Evangelio (Jn 8, 51-59)

En verdad, en verdad os digo: si alguno guarda mi palabra jamás verá la muerte.

Los judíos le dijeron: -Ahora sabemos que estás endemoniado. Abrahán murió y también los profetas, y tú dices: ‘Si alguno guarda mi palabra, jamás experimentará la muerte’.

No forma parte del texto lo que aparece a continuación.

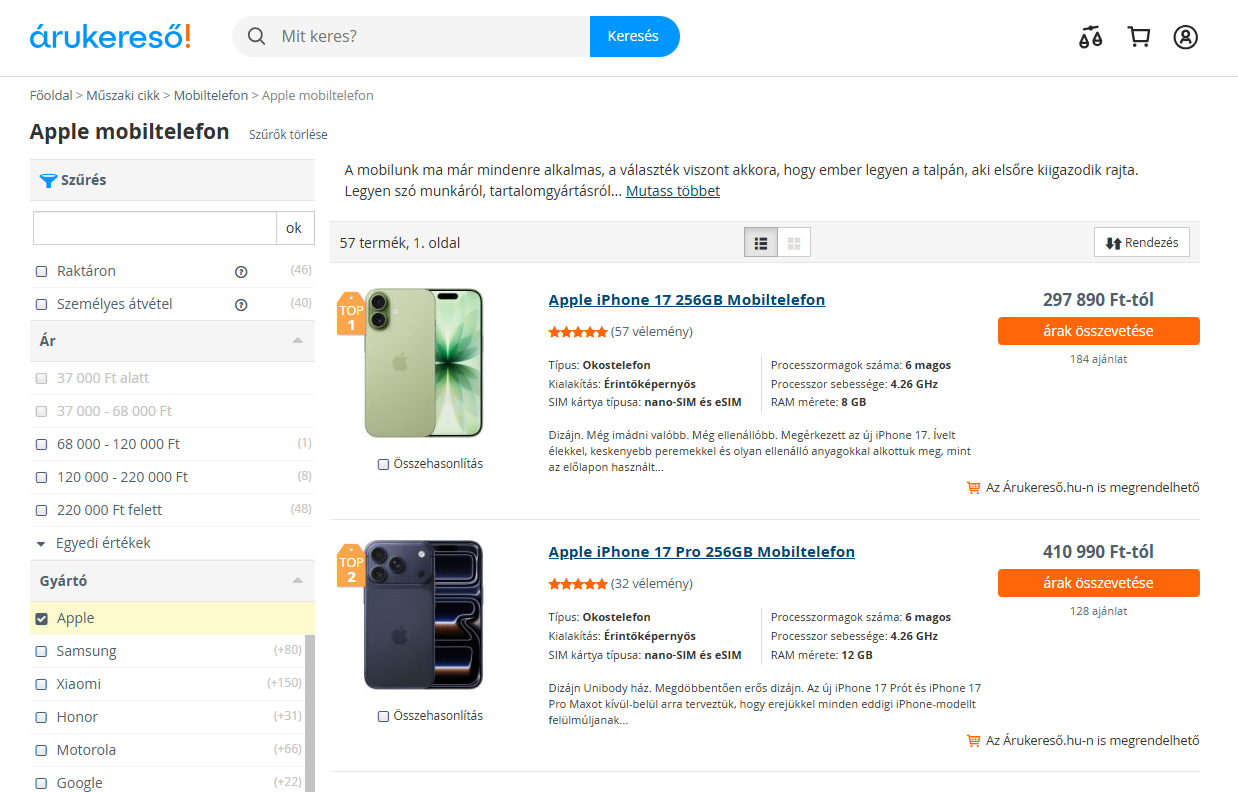The height and width of the screenshot is (792, 1238).
Task: Collapse the Gyártó filter section
Action: [x=297, y=581]
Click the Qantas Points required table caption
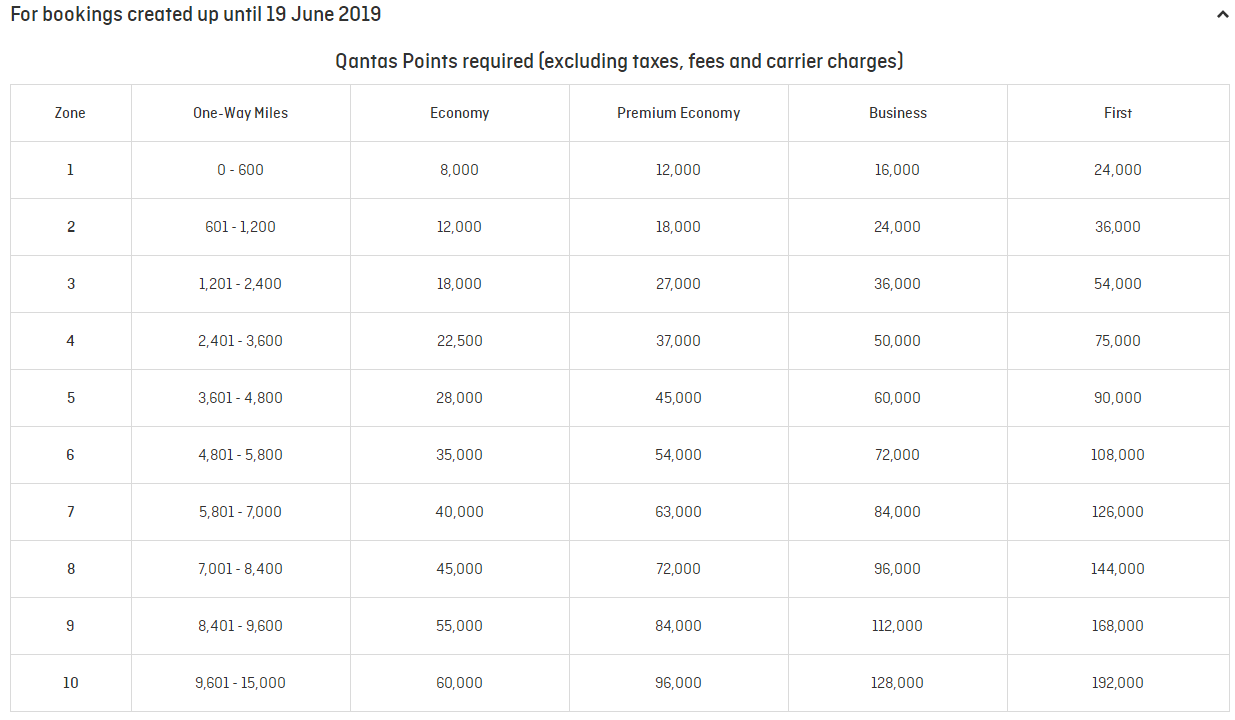Viewport: 1235px width, 720px height. point(619,62)
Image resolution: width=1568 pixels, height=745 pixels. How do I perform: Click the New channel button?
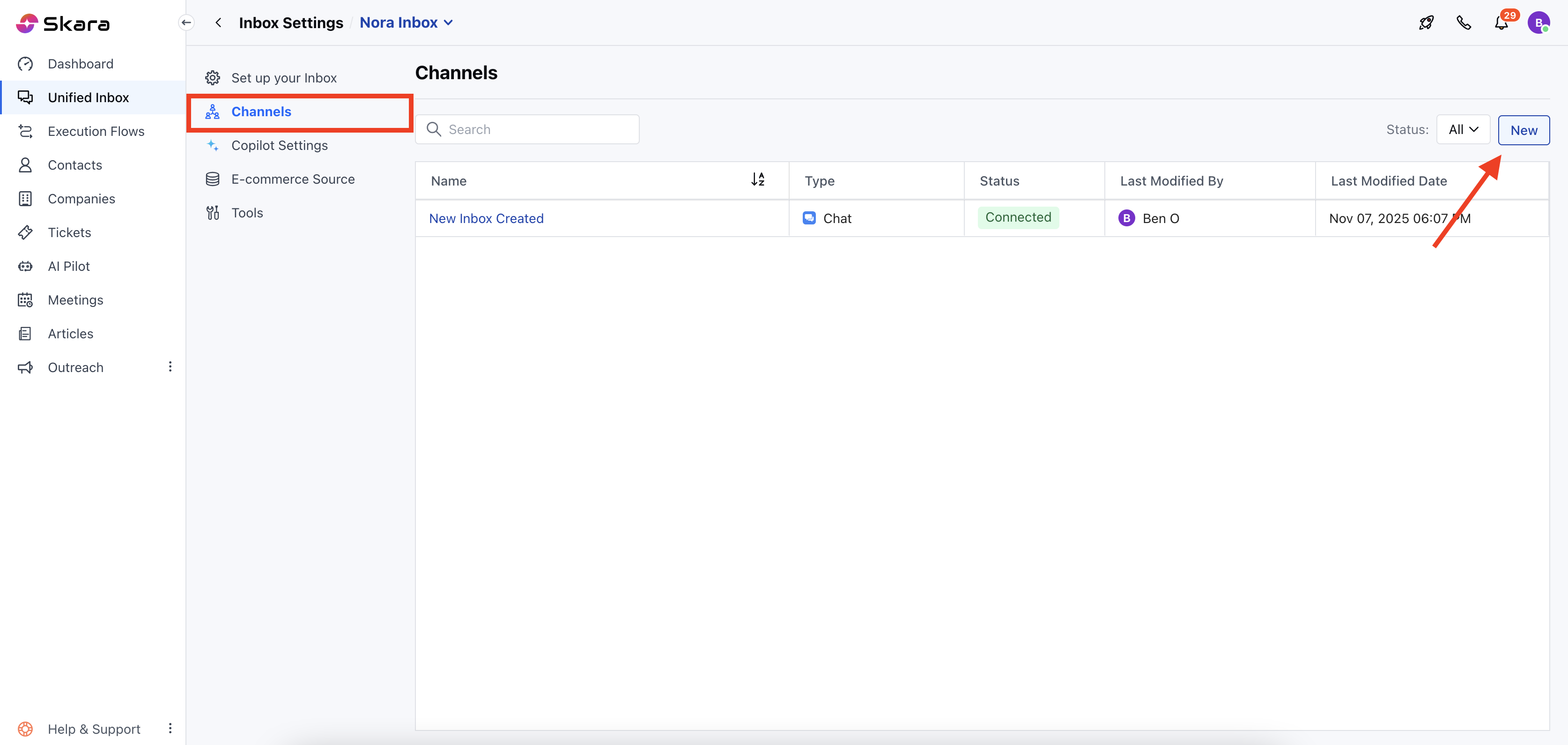tap(1523, 130)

¿Es que tú eres más que nuestro padre Abrahán, que murió? También los profetas murieron. ¿Por quién te tienes tú?

Jesús respondió: -Si yo me glorifico a mí mismo, mi gloria nada vale. Mi Padre es el que me glorifica, el que decís que es vuestro Dios, y no le conocéis; yo, sin embargo, le conozco. Y si dijera que no le conozco mentiría como vosotros, pero le conozco y guardo su palabra.

Abrahán, vuestro padre, se llenó de alegría porque iba a ver mi día; lo vio y se alegró.

Los judíos le dijeron: -¿Aún no tienes cincuenta años y has visto a Abrahán?

Jesús les dijo: -En verdad, en verdad os digo: antes de que Abrahán naciese, yo soy.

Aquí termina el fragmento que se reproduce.